▸ **Supplied records**
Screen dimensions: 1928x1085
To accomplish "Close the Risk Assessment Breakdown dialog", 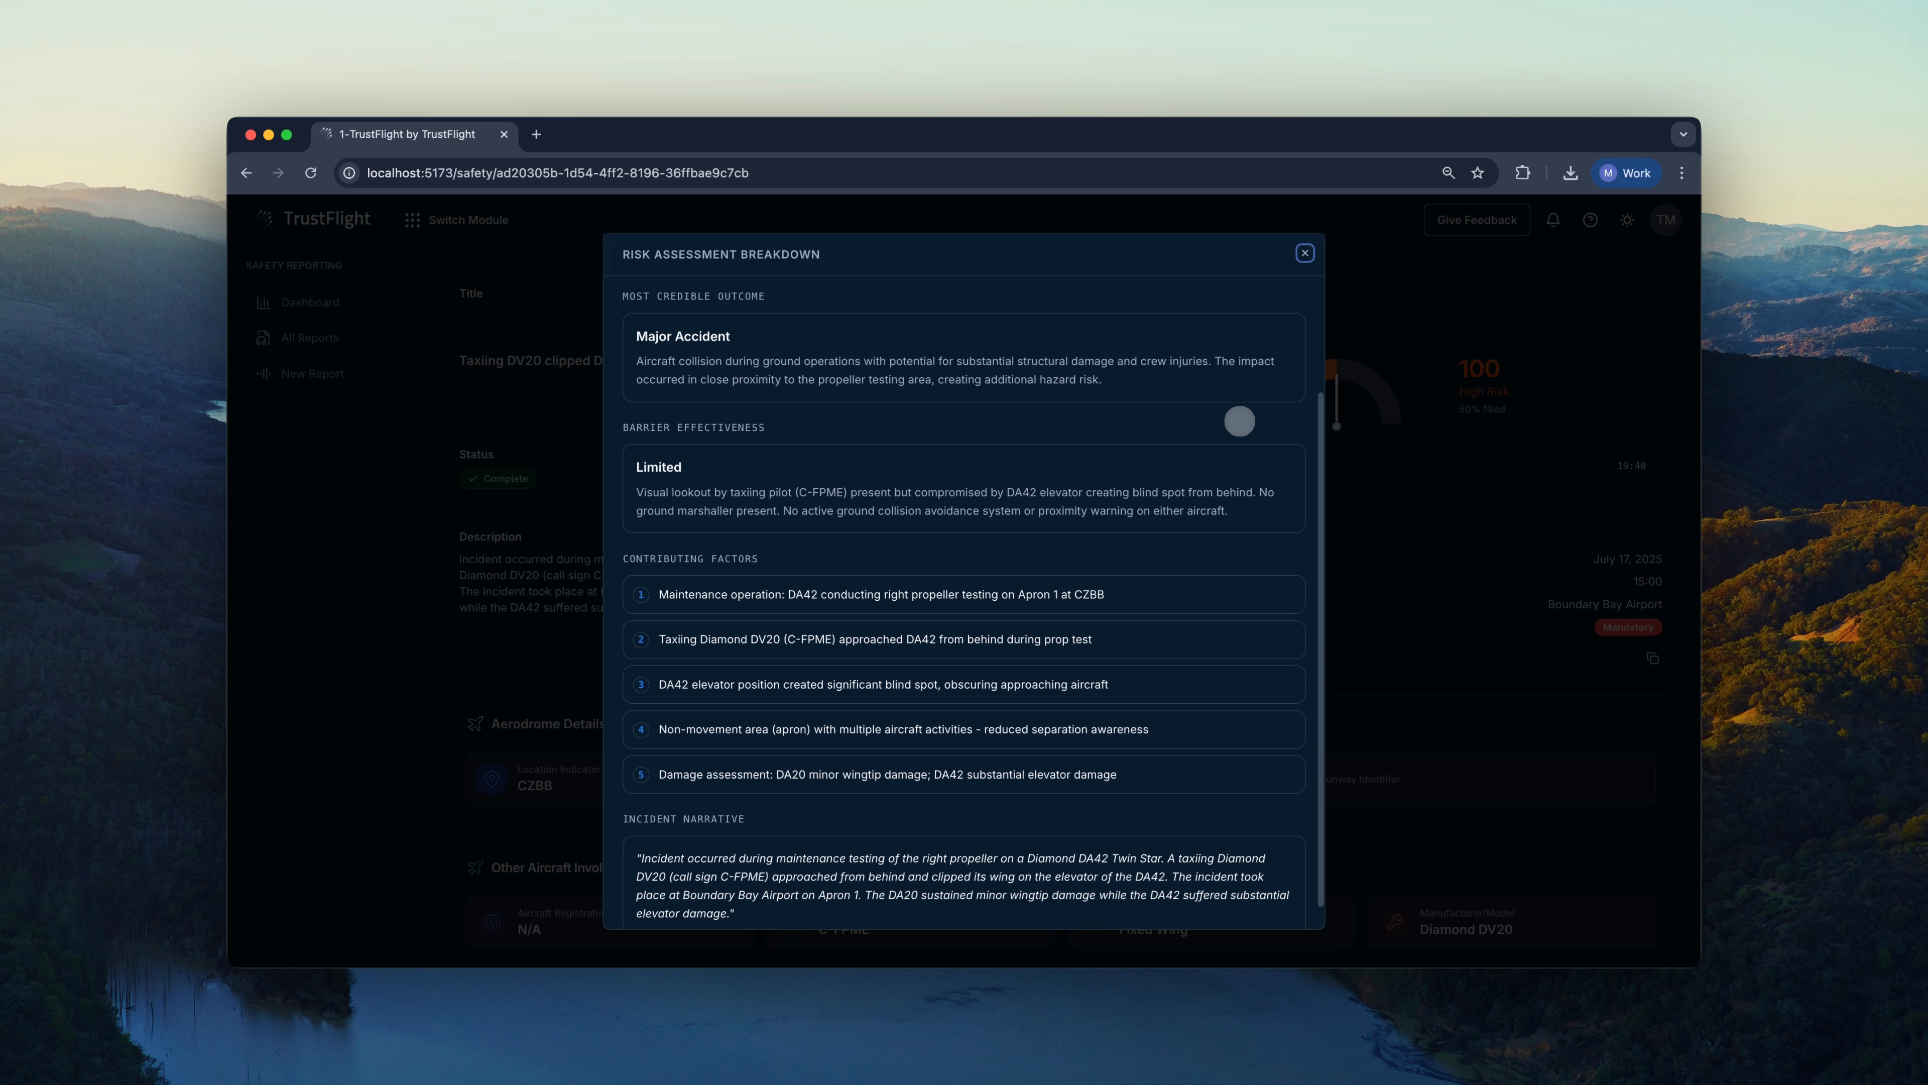I will (x=1305, y=253).
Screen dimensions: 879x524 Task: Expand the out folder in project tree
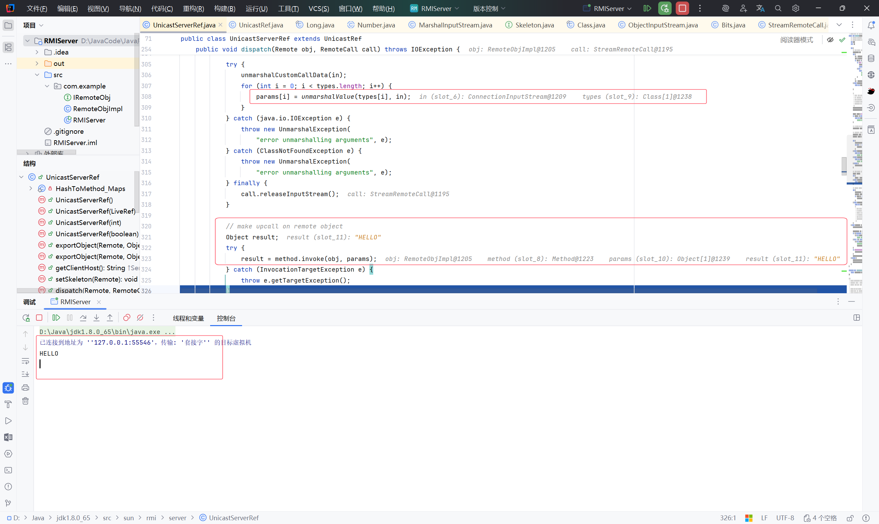[x=37, y=64]
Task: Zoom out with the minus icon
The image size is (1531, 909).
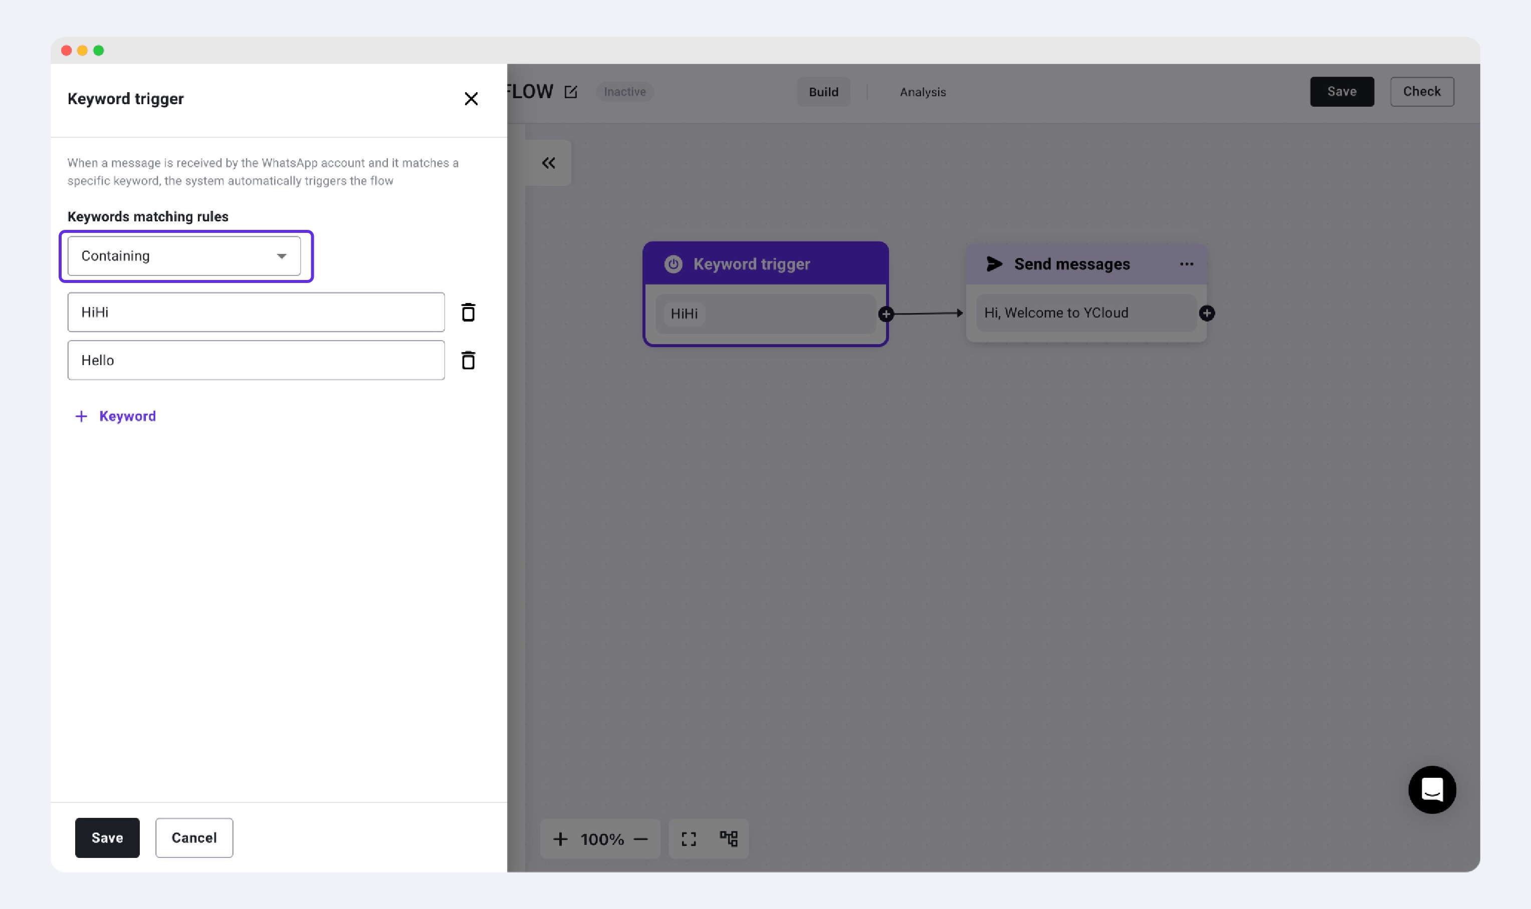Action: (640, 839)
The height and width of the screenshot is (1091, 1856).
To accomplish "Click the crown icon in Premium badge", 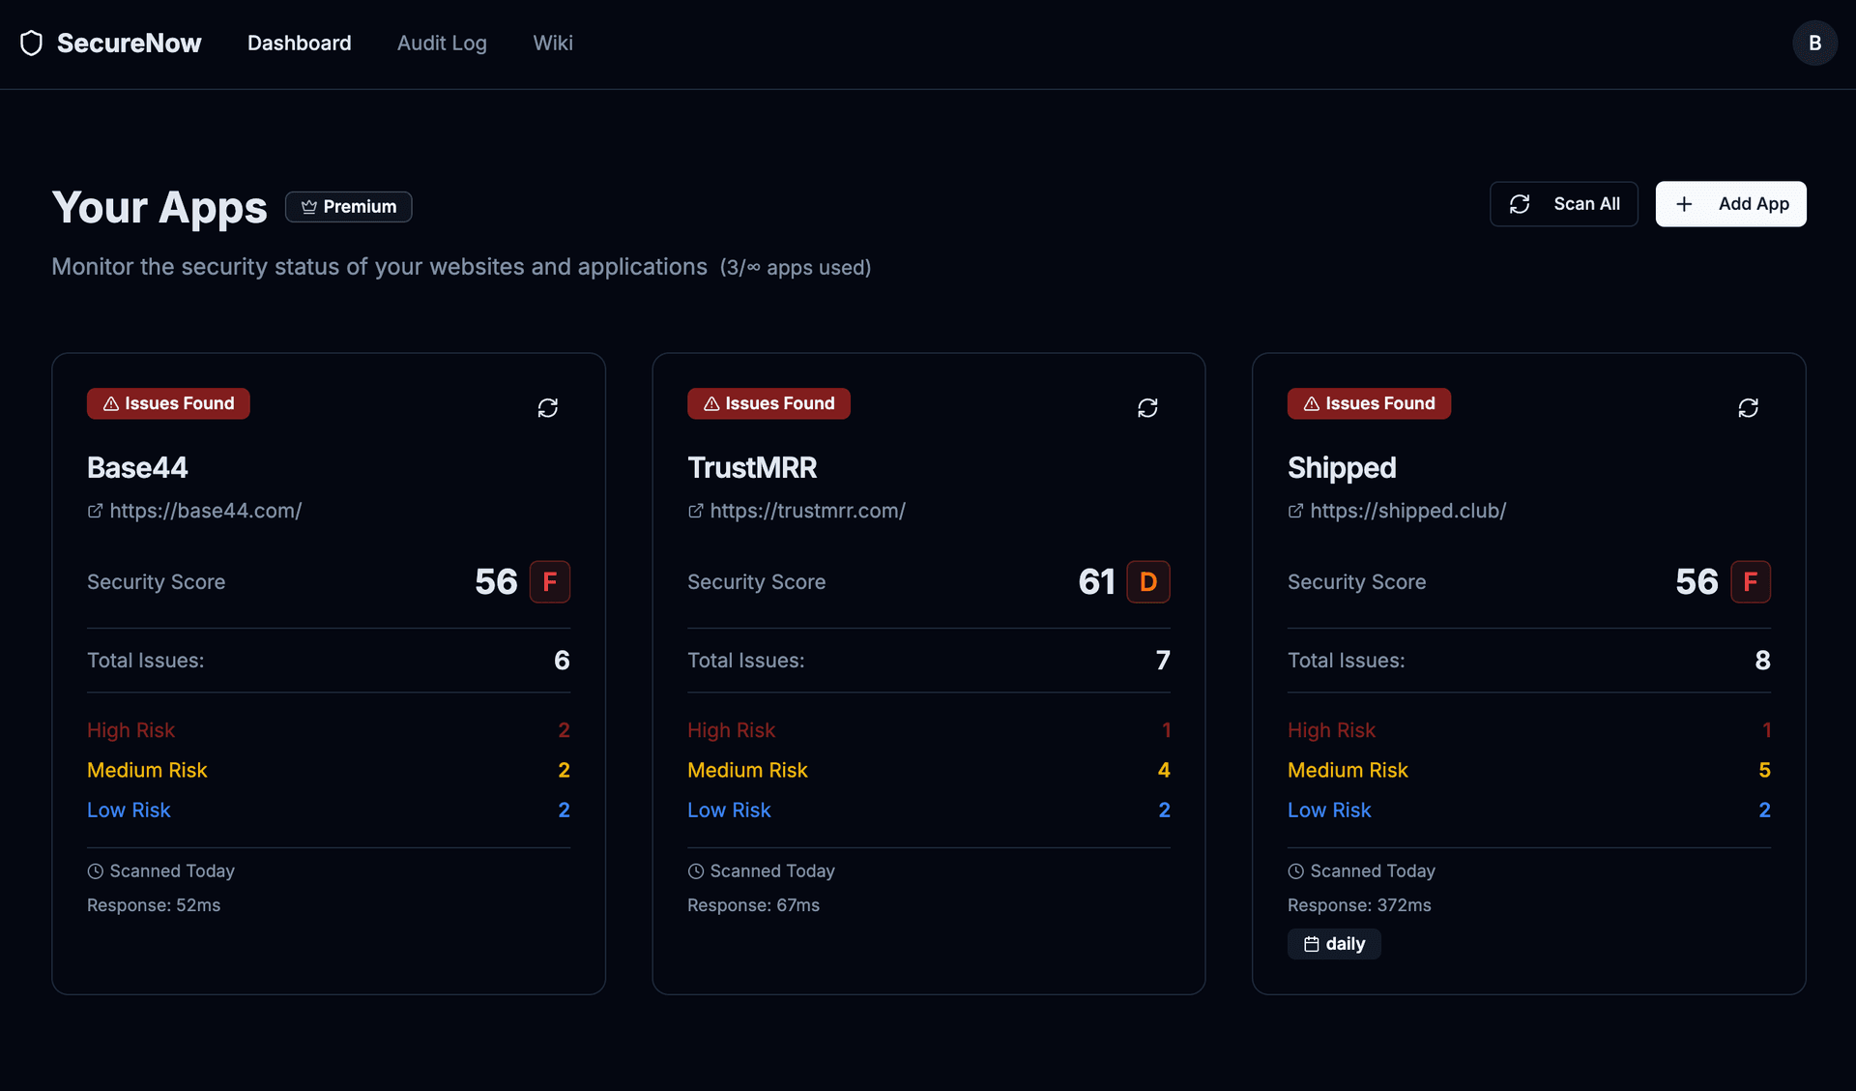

▸ **Task objective**
At the line containing "The image size is (1531, 909).", begin reproducing the entries word for word, and continue through their last line. Leave out the pictures.

▸ **Solution to this task**
The image size is (1531, 909).
Action: (640, 839)
The height and width of the screenshot is (1091, 1856).
To accomplish "Click the crown icon in Premium badge", 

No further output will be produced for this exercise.